Every line from the one holding "The height and" through the one holding "Task: Show the 35 reactions count list" in the data below must be returned exactly, both ends included, with pictures left out and nothing else added.

● LISTED RECORDS:
=== Section Start ===
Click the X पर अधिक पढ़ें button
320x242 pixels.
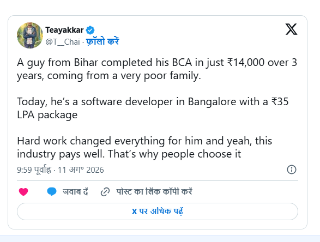tap(158, 211)
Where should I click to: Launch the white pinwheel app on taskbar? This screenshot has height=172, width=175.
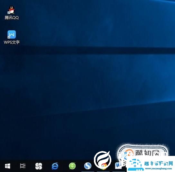tap(39, 166)
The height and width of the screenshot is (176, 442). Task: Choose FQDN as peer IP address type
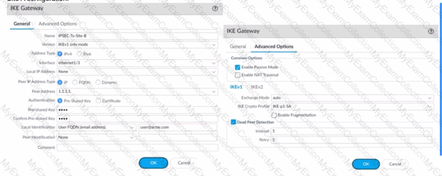coord(75,82)
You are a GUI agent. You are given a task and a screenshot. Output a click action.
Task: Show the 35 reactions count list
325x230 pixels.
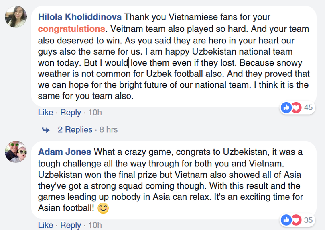pyautogui.click(x=308, y=220)
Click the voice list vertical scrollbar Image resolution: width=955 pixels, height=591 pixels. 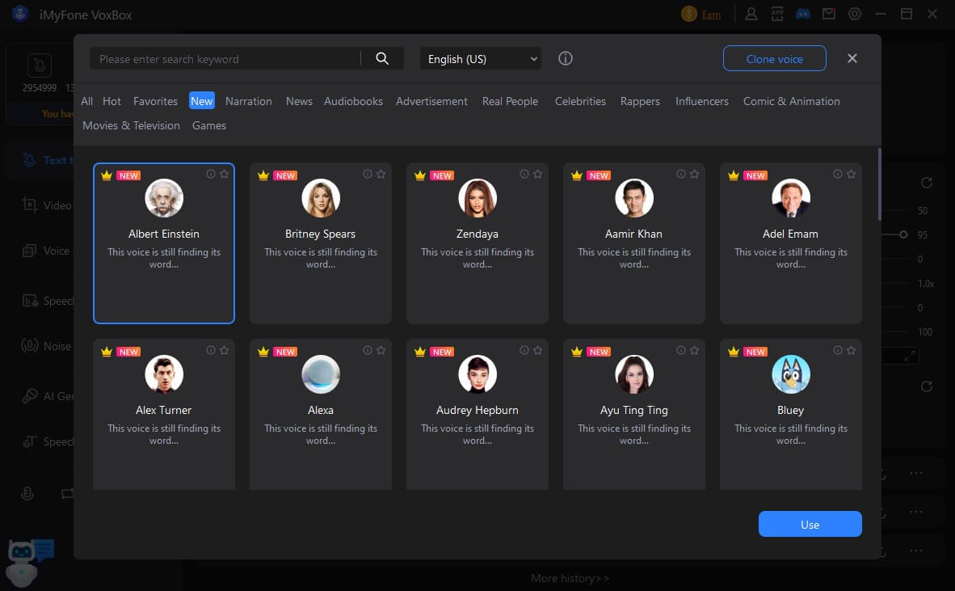pos(880,184)
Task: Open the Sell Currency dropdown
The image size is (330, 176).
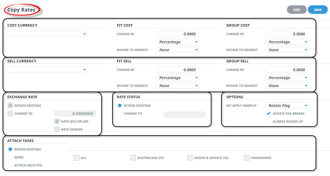Action: (47, 70)
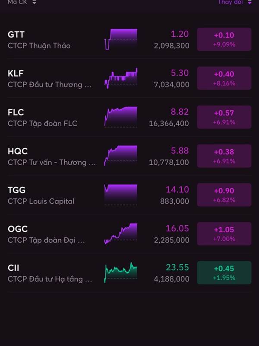Open CTCP Tập đoàn FLC company name
Image resolution: width=259 pixels, height=346 pixels.
[43, 124]
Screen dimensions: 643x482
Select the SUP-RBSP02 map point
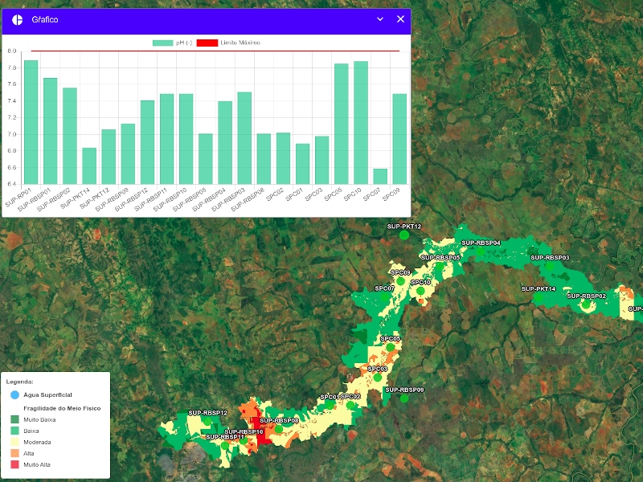click(586, 304)
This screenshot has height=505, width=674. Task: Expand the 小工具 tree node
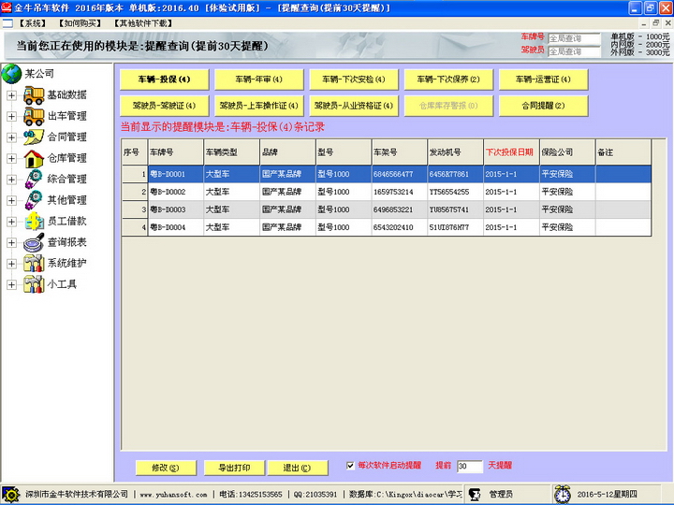pos(11,285)
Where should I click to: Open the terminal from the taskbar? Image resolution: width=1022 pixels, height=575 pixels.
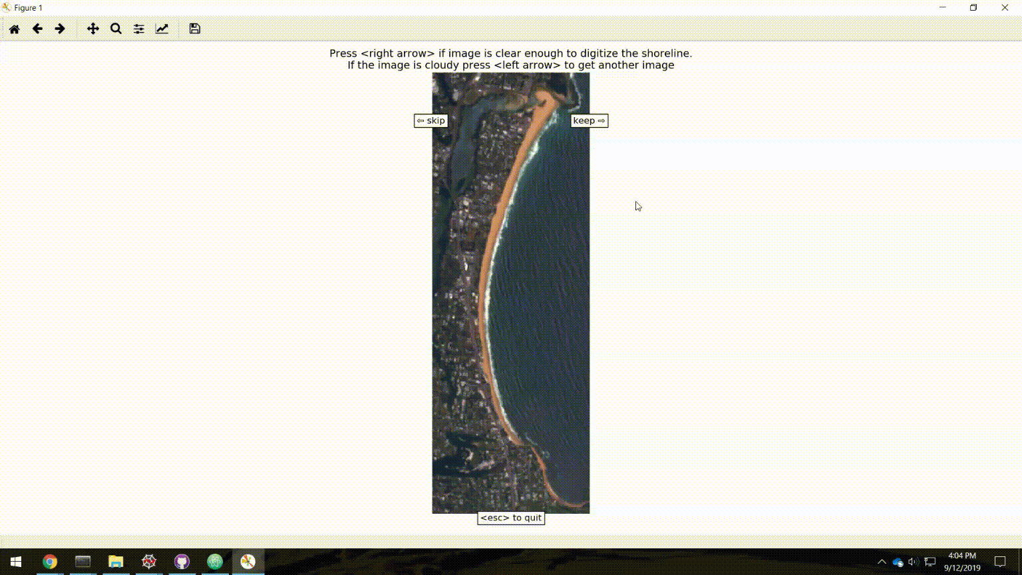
=== Section End ===
● YOUR RESPONSE:
The height and width of the screenshot is (176, 442). Task: Choose FQDN as peer IP address type
coord(75,82)
You are a GUI agent. You are given a task and a screenshot. Output a click action.
Task: Show the 35 reactions count list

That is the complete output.